Now, I feel better that I have gotten so much done. I'm going to temporarily ignore the fact that none of that is what I should be doing since for some ridiculous reason I  decided to have a yard sale tomorrow and have someone come take real estate photos of our house that we are trying to list for sale. I'm not really sure what I was thinking. Sometimes I do things and then wonder about my ability to reason with myself and realize that I occasionally suffer from some form of temporary insanity that causes me to do things like plan a last minute garage sale and schedule home photos where my house has to be insanely presentable on the same day when I have a 10 week old baby. The insanity defense continues when I randomly decide to start blogging the day before I totally overbook myself instead of getting ready for either of those events.

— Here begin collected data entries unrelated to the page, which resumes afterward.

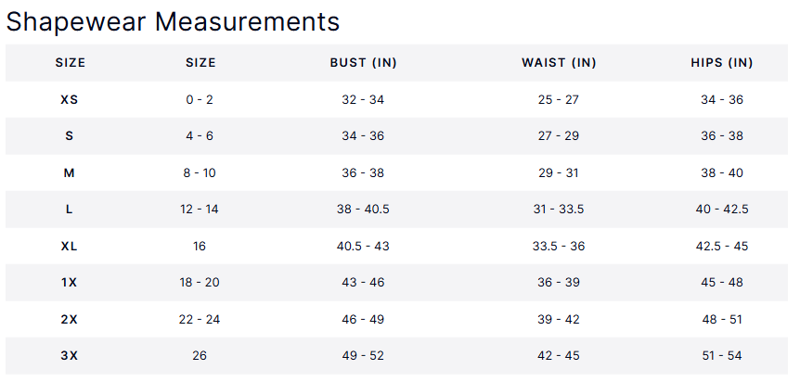800x382 pixels.
Task: Select the S size row label
Action: pos(70,136)
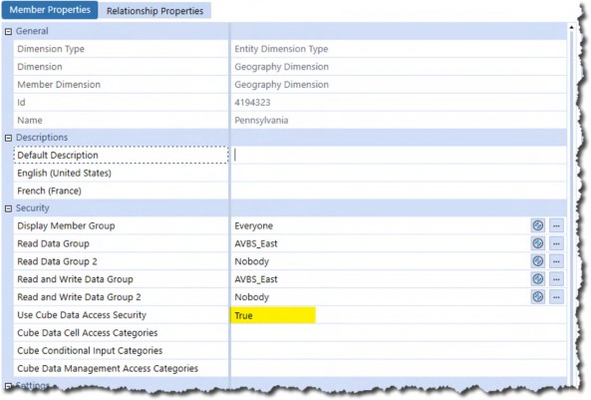
Task: Click the highlighted True value for Cube Data Access Security
Action: pyautogui.click(x=273, y=315)
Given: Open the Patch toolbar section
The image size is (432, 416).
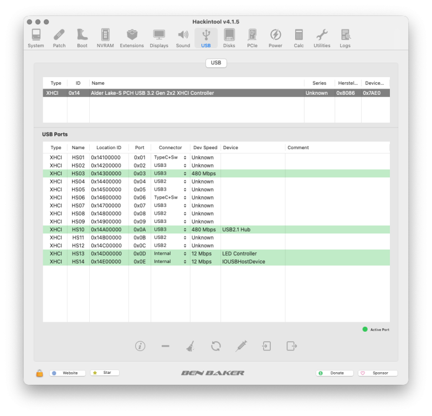Looking at the screenshot, I should [59, 38].
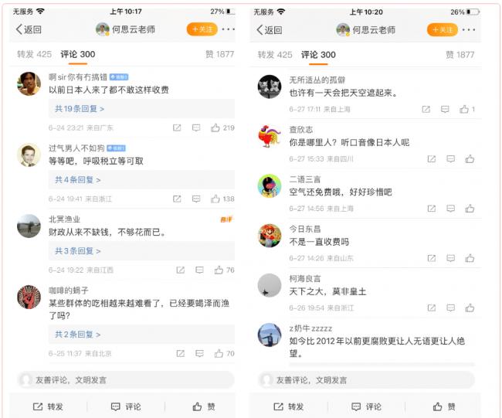Tap reply icon under 今日东昌's comment
Viewport: 502px width, 418px height.
(x=451, y=258)
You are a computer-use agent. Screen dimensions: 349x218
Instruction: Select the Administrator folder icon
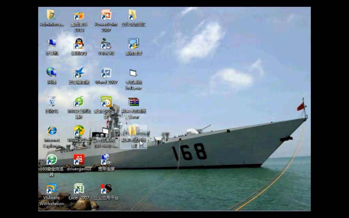pyautogui.click(x=51, y=15)

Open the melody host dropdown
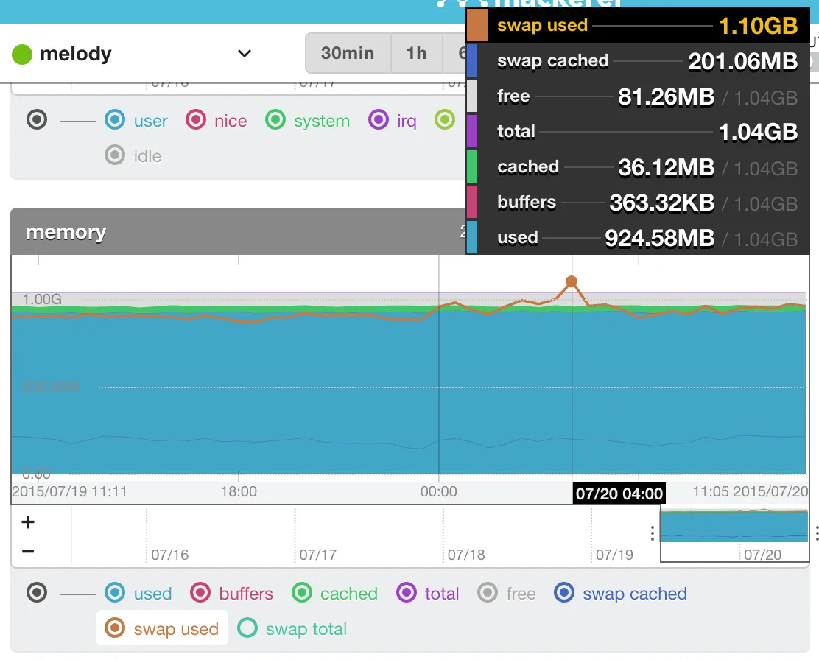coord(244,54)
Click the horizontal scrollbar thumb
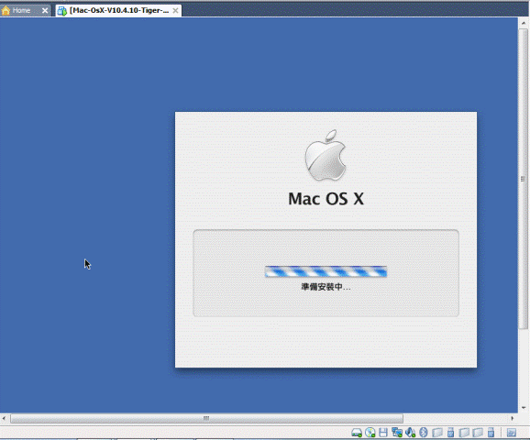This screenshot has height=440, width=530. coord(206,418)
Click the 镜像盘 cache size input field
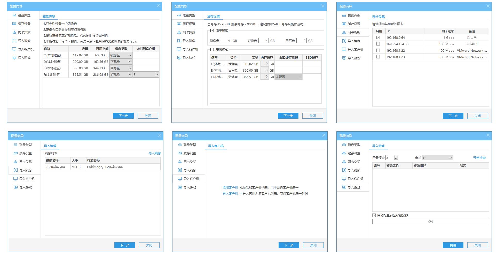The image size is (497, 258). [x=226, y=41]
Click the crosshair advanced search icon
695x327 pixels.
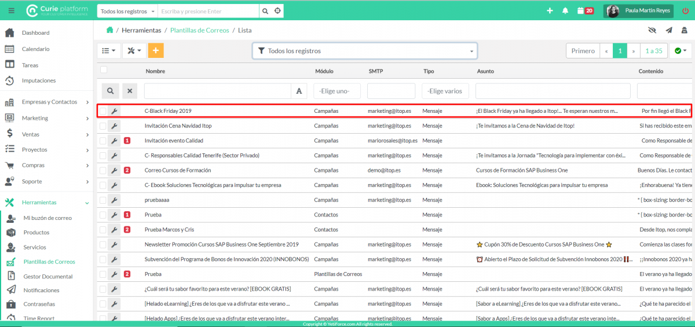pos(278,11)
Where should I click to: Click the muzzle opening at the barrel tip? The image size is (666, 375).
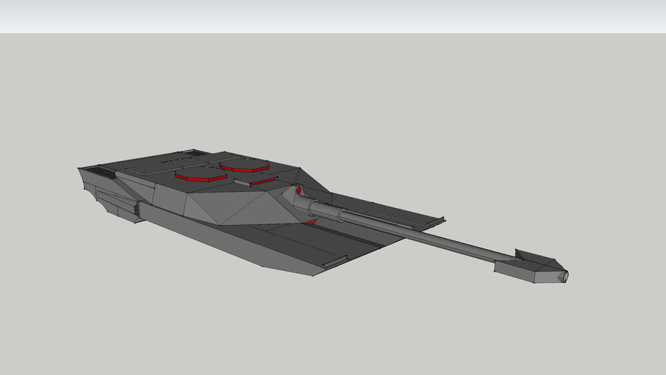pos(566,277)
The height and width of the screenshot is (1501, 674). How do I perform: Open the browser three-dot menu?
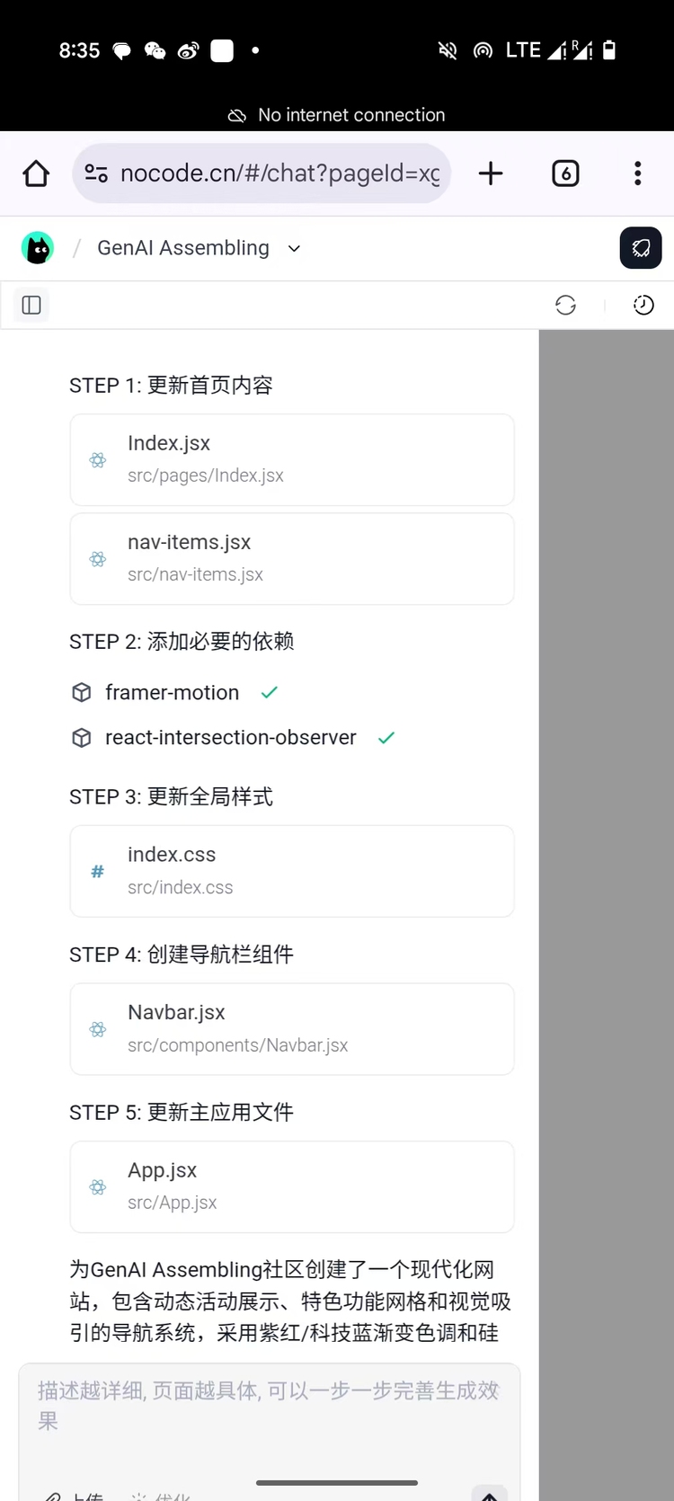click(x=638, y=173)
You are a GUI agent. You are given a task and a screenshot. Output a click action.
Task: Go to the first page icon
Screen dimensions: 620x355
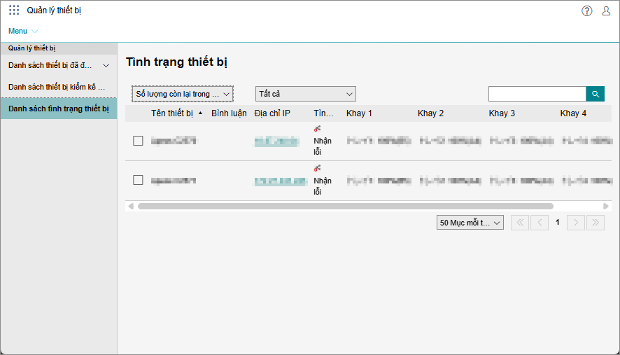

Anyway, it just seems like the appropriate mommy thing to do. The blogging I mean. 
It came to me when I got home after all that running around doing nothing and laid him down in front of me. He smiled at me so big he couldn't keep his eyes open. I just felt so overwhelmed with joand love and jus I wantted to box that moment up and keep it forever. Then I got all teary eyed sad that he won't be my baby forever. He won't always just lay staring into my eyes and grinning like I'm his whole world. It was so happy and epic and sad all at the same time. Somehow all the emotion motivated be to blog. so blog I did. 
Hello blog world. This Cuckoo Cachoo is back!  Maybe if I ever feel like irritating my carpel tunnel again I'll post something remotely interesting soon.